What damage, exactly, have two years of intermittent lockdown done to the young? We don’t yet have the full picture, but increasingly to anecdote (a lecturer friend tells me his third years are less confident and less academically advanced than former years) we can now add data. Sats results are one of the more reliable indicators of how a group is doing and on Tuesday came a striking statistic. The proportion of 11-year-olds hitting expected standards in reading, writing and maths in England had slumped to 59% in 2022, compared with 65% in 2019. That’s a big dip.

Views

Then there are the very young. During the pandemic, parents spoke heartbreakingly of having to tell toddlers to stay away from others and not to hug their friends. In May, research published by the Education Endowment Foundation claimed that lockdown had affected England’s youngest children worst of all. Four- and five-year-olds were starting school far behind, biting and hitting, overwhelmed around large groups of other children and unable to settle and learn.

Mass experiment

It came of necessity, perhaps, but we need to admit it.

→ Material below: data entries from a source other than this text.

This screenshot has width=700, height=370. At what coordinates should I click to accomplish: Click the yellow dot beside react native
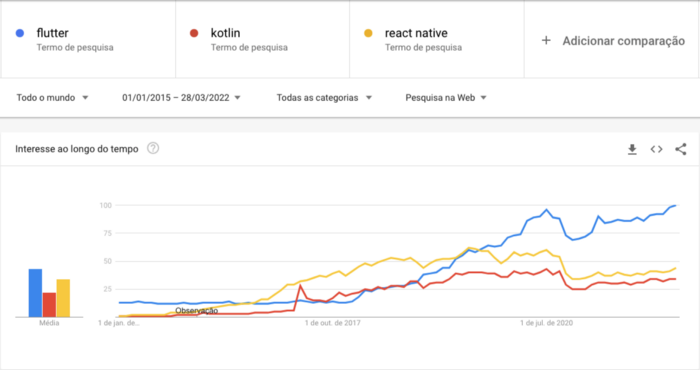[368, 33]
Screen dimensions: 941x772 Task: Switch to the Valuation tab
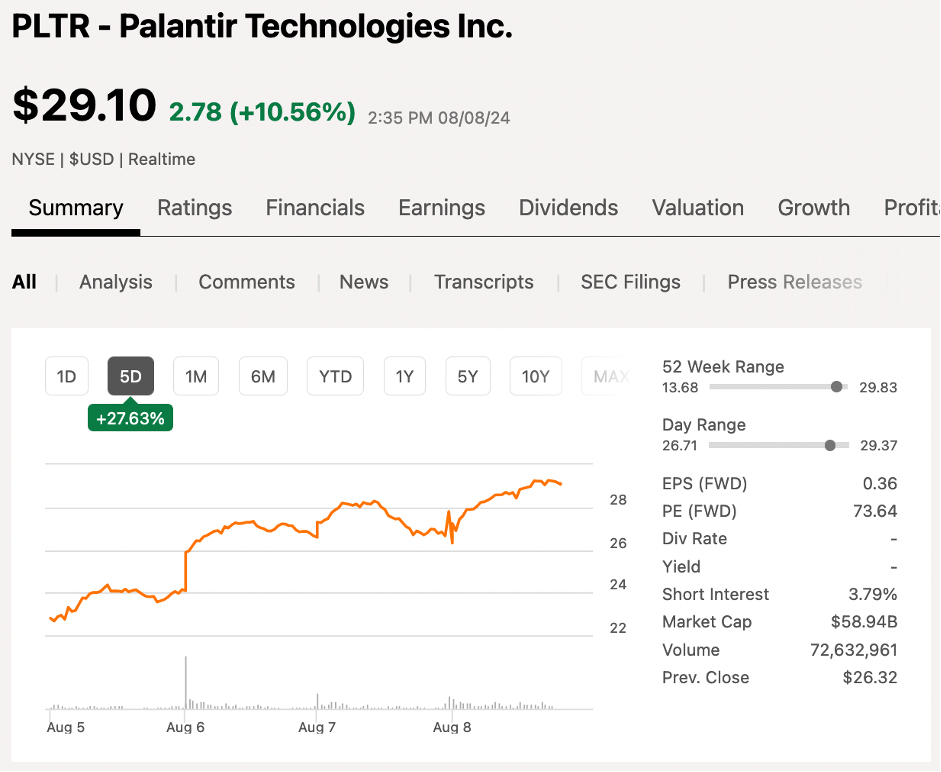tap(698, 208)
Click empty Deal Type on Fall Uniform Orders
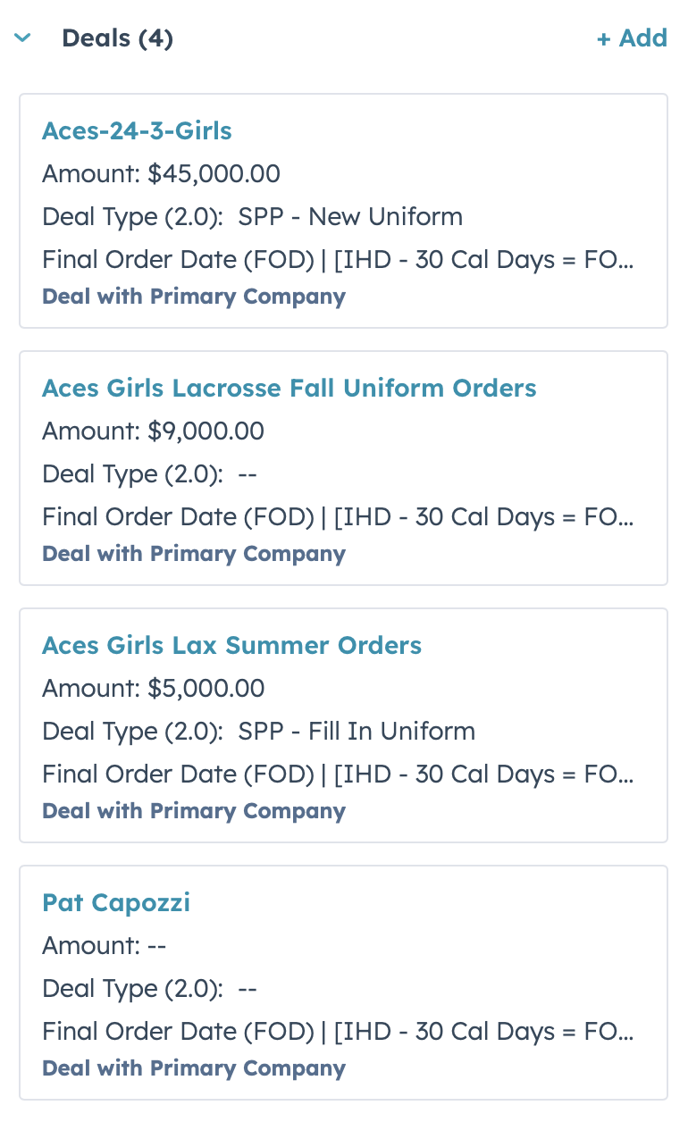688x1122 pixels. click(x=248, y=474)
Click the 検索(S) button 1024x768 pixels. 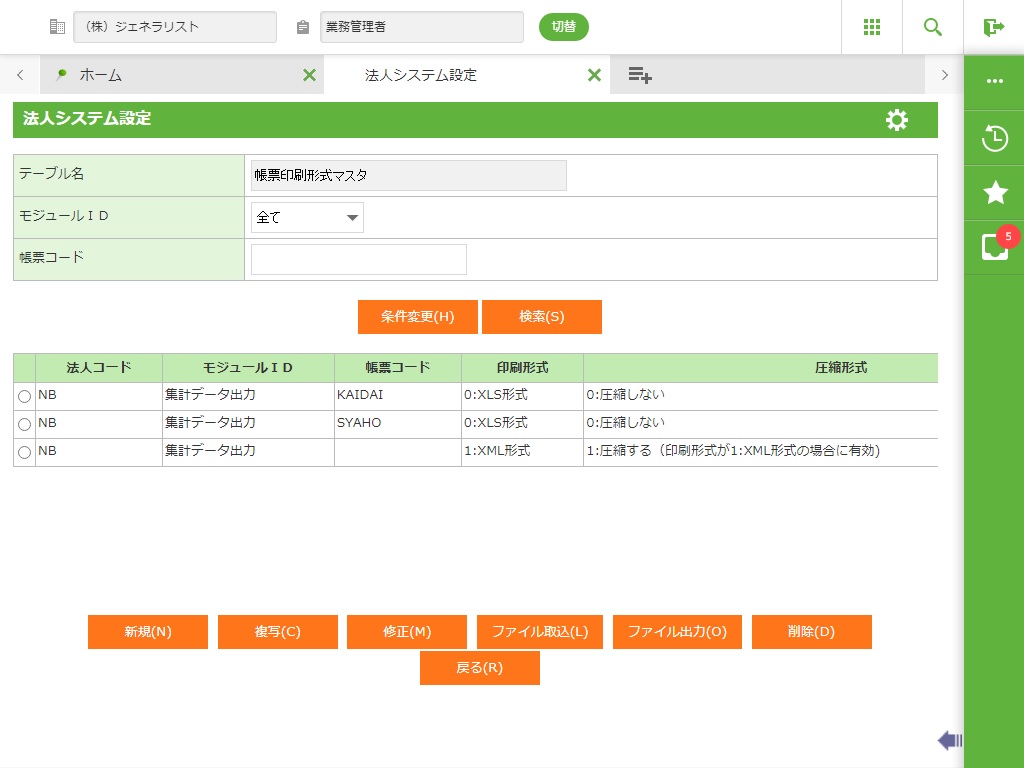tap(541, 317)
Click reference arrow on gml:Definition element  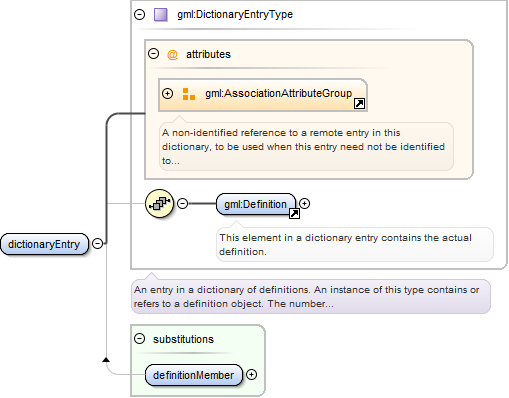pyautogui.click(x=294, y=213)
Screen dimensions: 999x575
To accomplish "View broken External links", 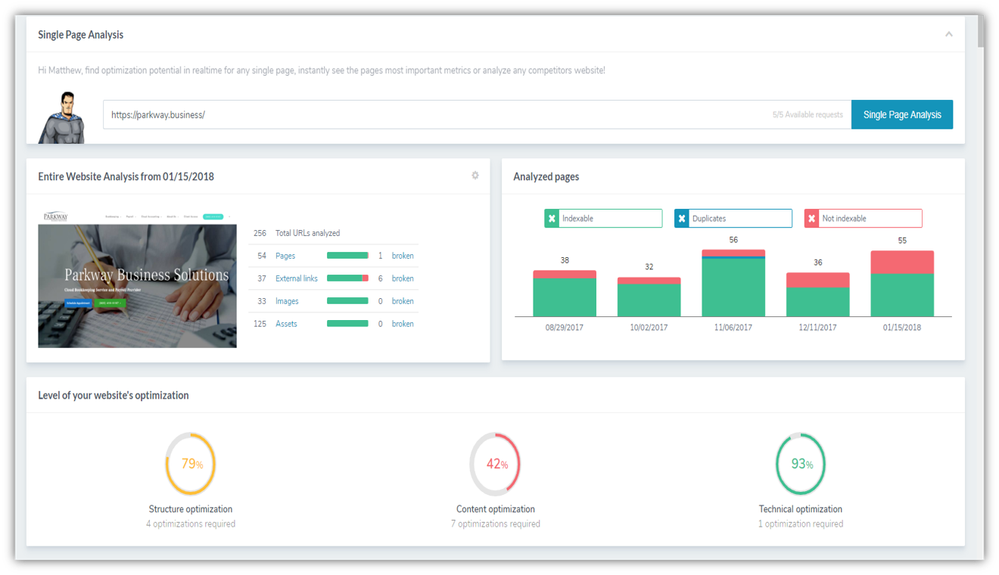I will point(403,278).
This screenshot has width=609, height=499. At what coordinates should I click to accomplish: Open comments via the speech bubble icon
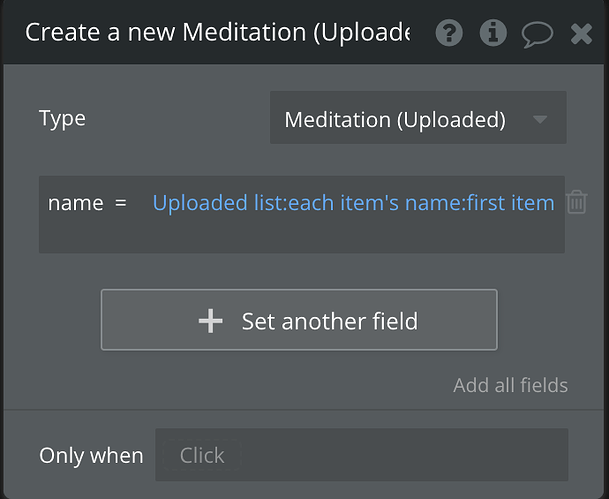[537, 34]
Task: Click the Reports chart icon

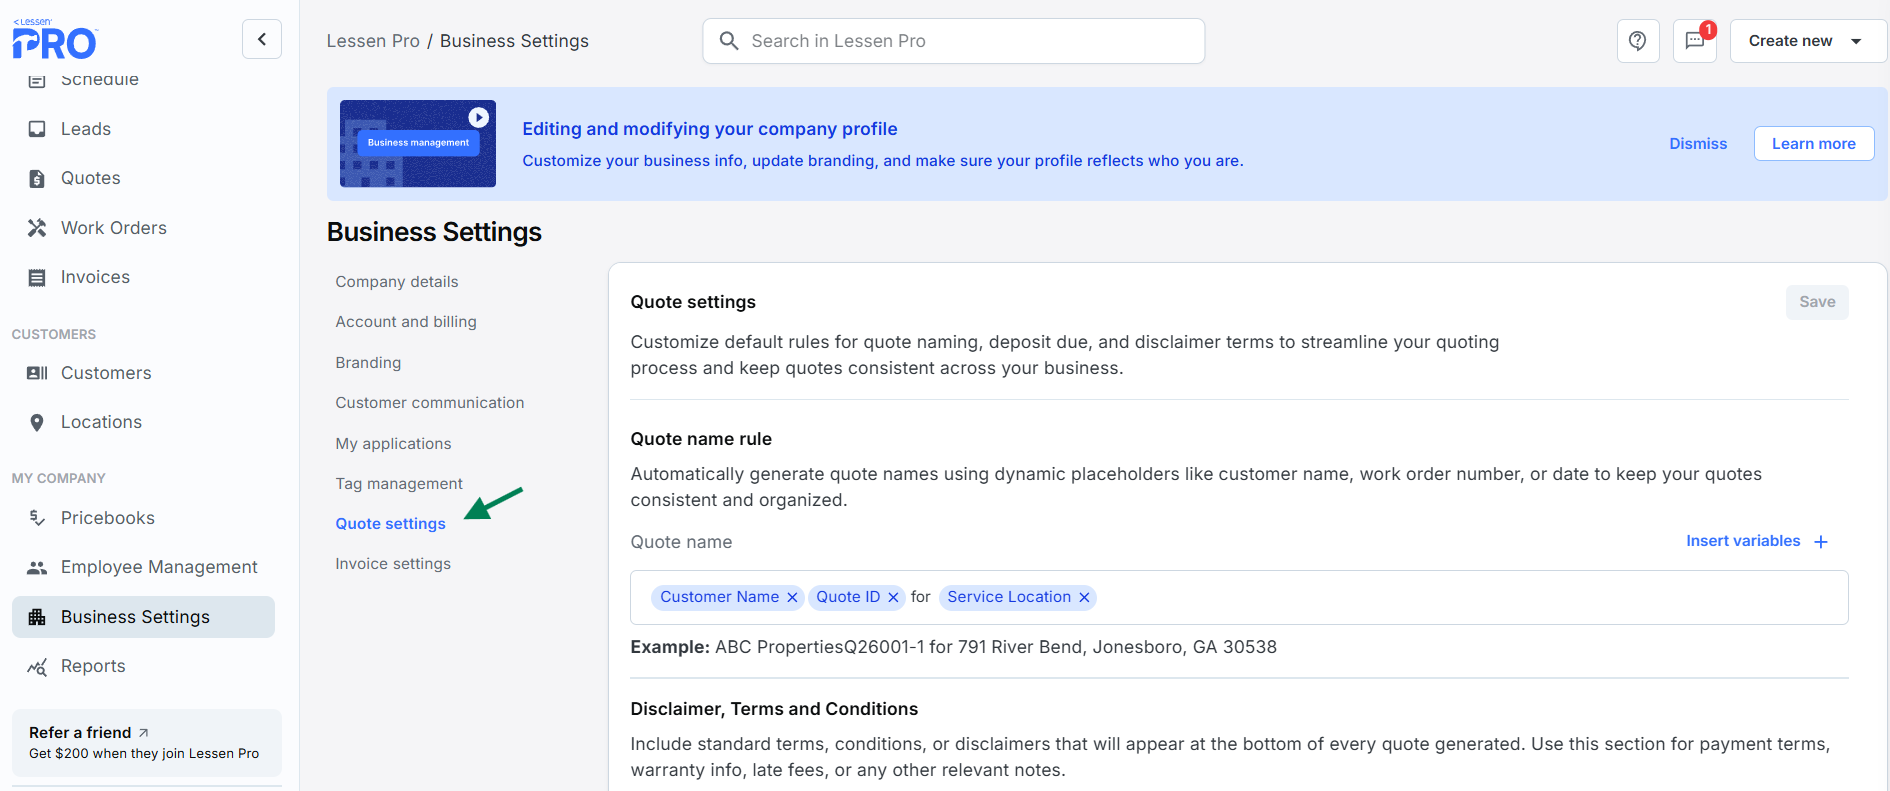Action: (x=37, y=667)
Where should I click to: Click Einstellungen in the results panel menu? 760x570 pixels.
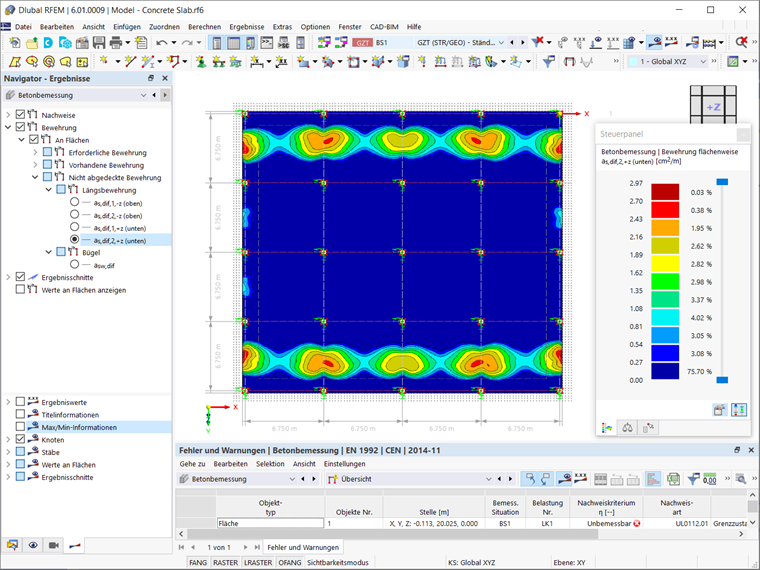tap(344, 464)
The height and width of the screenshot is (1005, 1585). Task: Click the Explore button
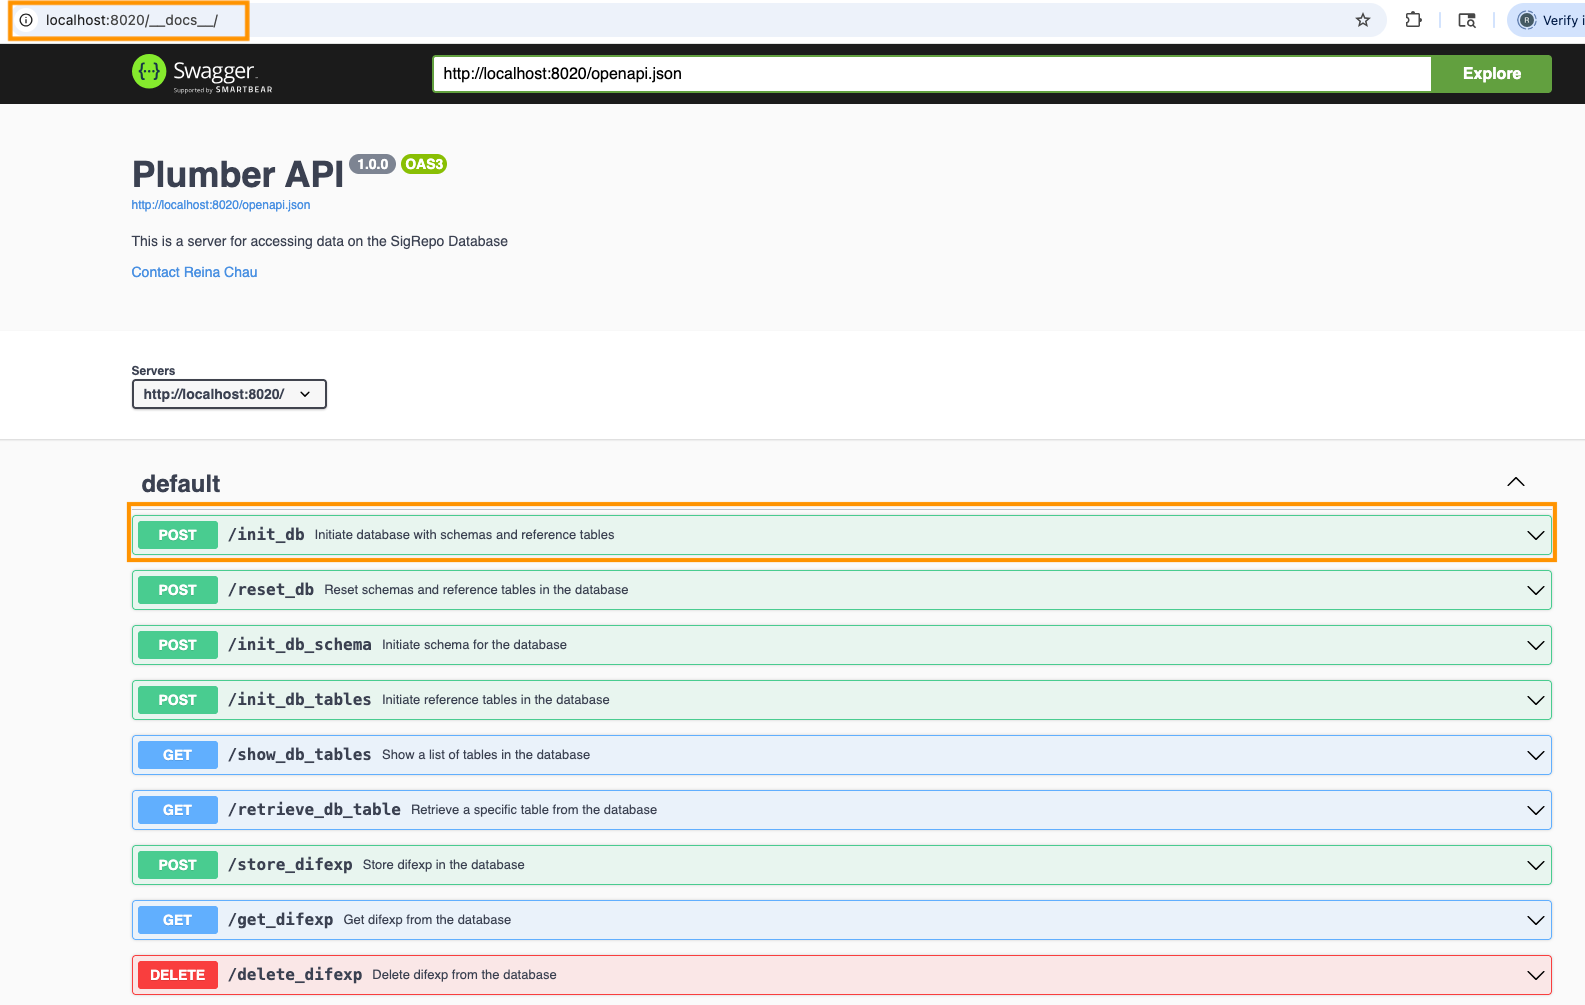(1491, 74)
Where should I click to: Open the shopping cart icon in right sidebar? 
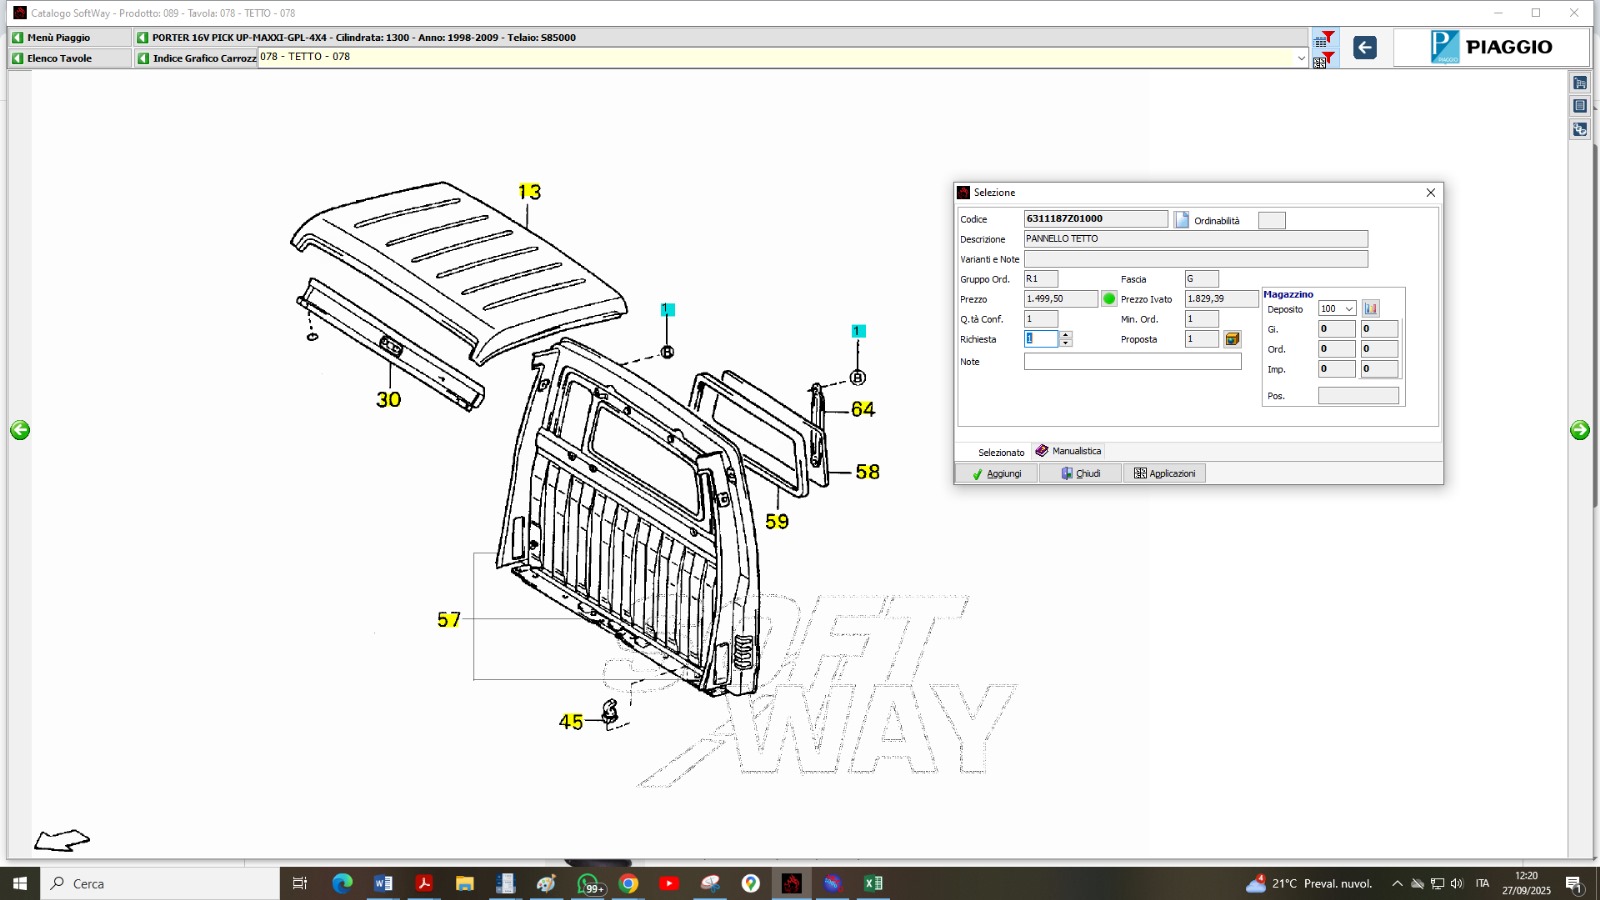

From 2020 to 2021, we conducted a mass experiment on the young. In recent history, there is perhaps just one comparison point: evacuation during the Second World War. Only it’s the opposite experiment. In 1939, children were sent away from their parents. In the past two years, they have been shut up with them.

Colin Blakemore died last week. The feted neurobiologist is remembered in particular for his work on the importance of “critical periods” in development. If a child has faulty vision during a critical period after birth, he found, the brain will never develop the ability to see properly, even if eye problems are then fixed. That theme echoes through developmental science. The younger you are, the more it matters what happens to you.

Study on your mental health

When former evacuees were in their 60s and 70s, there was a study on their mental health.

Those who had been the youngest when they were sent away (aged four to six, for example) suffered the worst effects. Will today’s four- to six-year-olds still have problems when they are 70? We need to raise the possibility that they will.

In the 1990s, scientists at the University of Wisconsin did some interesting experiments on baby monkeys. One group was separated from their mothers at birth and raised for five months in a “nursery” of other baby monkeys. (We could perhaps call this the “evacuee” group.)